Each of these perspectives suggests different structures and different boundaries. One giant, unmanaged repository is possible, but it is unclear to me whether that is the best way to go, and one that could potentially result in unmitigated chaos without trying too hard. Separate slip-boxes for each domain might be a possibility, but I wrestle with whether this is a solution of convenience that conforms to my natural tendencies of how I think about my work. Ignoring and continuing to archive the actual project work is also a choice, but it was the moving away from this that prompted my explorations around notes and systems in the first place.

A client deliverable that I’m working on also helped to shine a different light on the problem. The result of weeks of research and interviews, I am now having to synthesize together dozens of stories to create a coherent and compelling narrative that prompts action. I’ve done this before, it is well-trodden ground and I have a routine that has gradually emerged about how to do the work.

Deadlines being what they are, I’m managing this the way that I have normally managed building this kind of deliverable. I am working through my various input sources, compiling notes into a structure that I think will work, and filling out the details as each source provides more context and richness to the conversation. 

The challenge is that I’m doing this in a brain that has now been opened up to a different way of working (and as Ralph Waldo Emerson pointed out, “The mind, once stretched by a new idea, never returns to its original dimensions.”) There are some compelling benefits to Luhmann’s methods inherent in what I am trying to accomplish. 

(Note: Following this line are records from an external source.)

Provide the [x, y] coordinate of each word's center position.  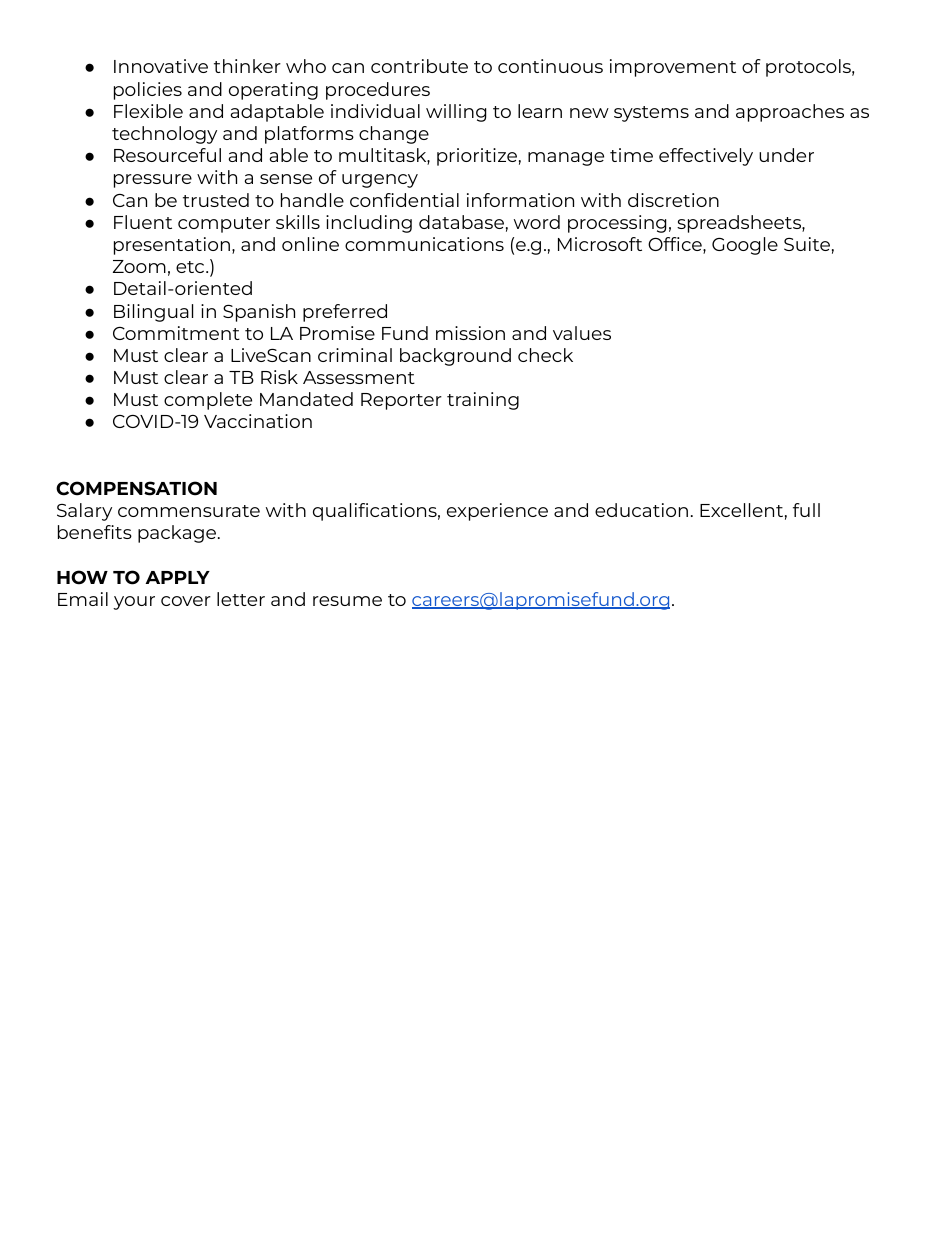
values [582, 333]
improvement [673, 68]
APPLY [177, 577]
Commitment [176, 333]
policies [148, 91]
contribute [419, 66]
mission [470, 333]
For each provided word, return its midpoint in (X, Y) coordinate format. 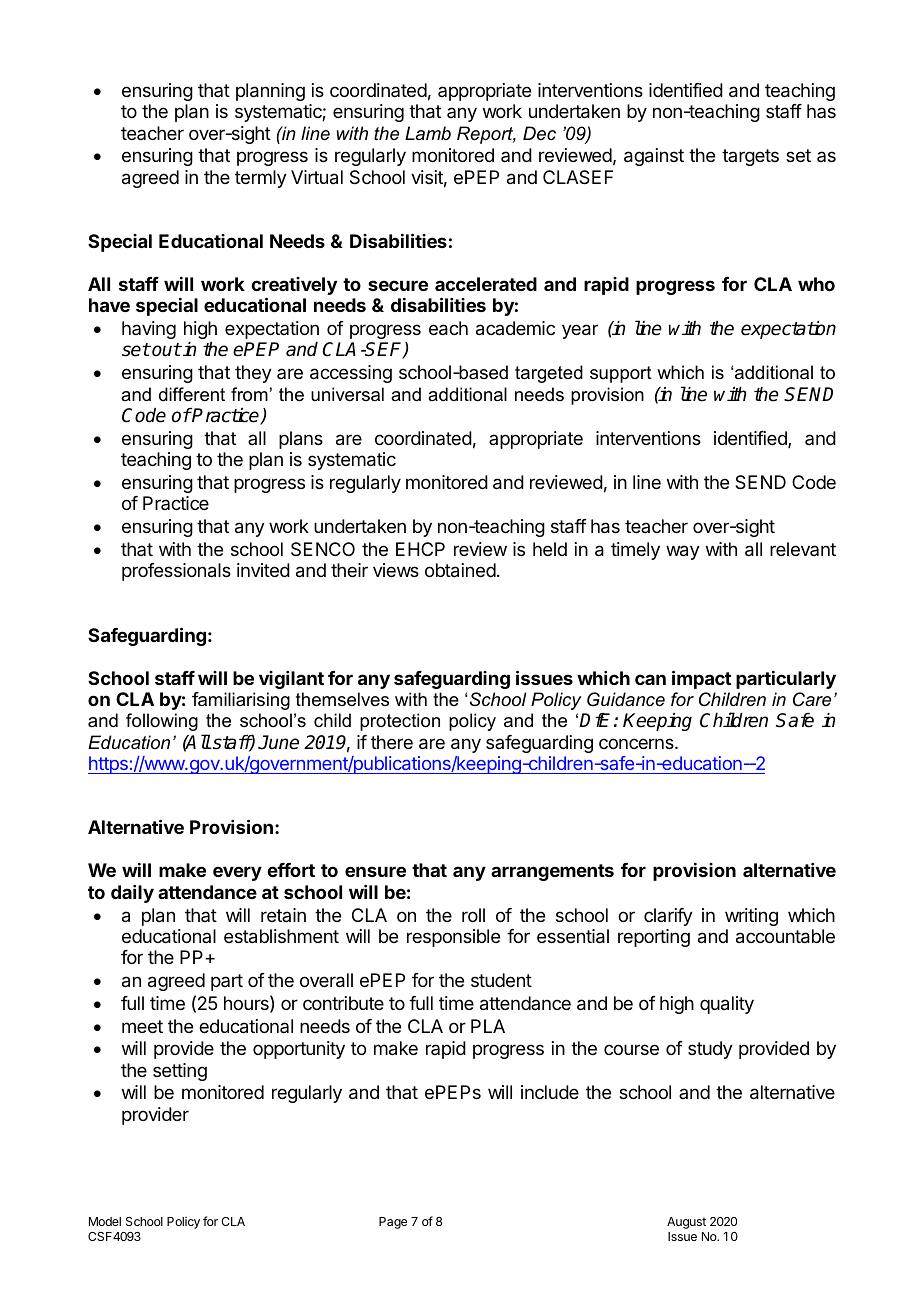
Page (393, 1223)
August (686, 1223)
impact (701, 679)
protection (400, 722)
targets (750, 157)
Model (105, 1221)
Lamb (428, 133)
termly (261, 179)
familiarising (241, 701)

Those benefits manifest themselves in a number of ways. For starters, my approach started with an essentially pre-defined structure for what the deliverable will ultimately be. This was itself designed to fit the current problem, and not just “standard report 2c.” All of my notes, though, are being built around that structure. Radically rethinking how to structure and narrate my findings would be a massive undertaking, and yet I can see compelling instances where that might be desirable.

As the aggregate notes build to create the deliverable, though, they lose connection to their source. In one particular example, I came across a comment yesterday that I had incorporated into the summary, and asked myself “what did I intend by that?” Followed by “who said that?” Which quickly led to, “does that connect with ideas that I’ve heard from others?” Without those connections, it is difficult to come up with answers without diving back into the original sources and working forwards again from there.

Ultimately, this deliverable will support and connect to others that I produce. Or more appropriately, the ideas contained within it will serve as the structure on which later work gets built. Preserving the connection to where ideas came from provides valuable insight when you confront the inevitable future questions of, “remind me why we are doing this again?”

That leaves me in a conundrum. I can see the benefits of a holistic approach to note taking, but it is unclear whether there is a single whole or multiple different domains of notes that I have to manage. The client and project notes that I viewed as temporary and unique to a project may still wind up being that, but that’s not to say that I wouldn’t benefit from rethinking how I approach them. That rethinking might help resolve the first dilemma, or it might complicate it further. 

What I am clear on is that the thought exercise has been a useful and important one. My caution wasn’t simply borne of avoiding and resisting change. There are still important questions to sort out in deciding where I ultimately go from here. What I am starting to confront is the reality that solving that conundrum might require simply getting started, and being prepared to backtrack or course correct as I do. For me, that will be its own unique way of working.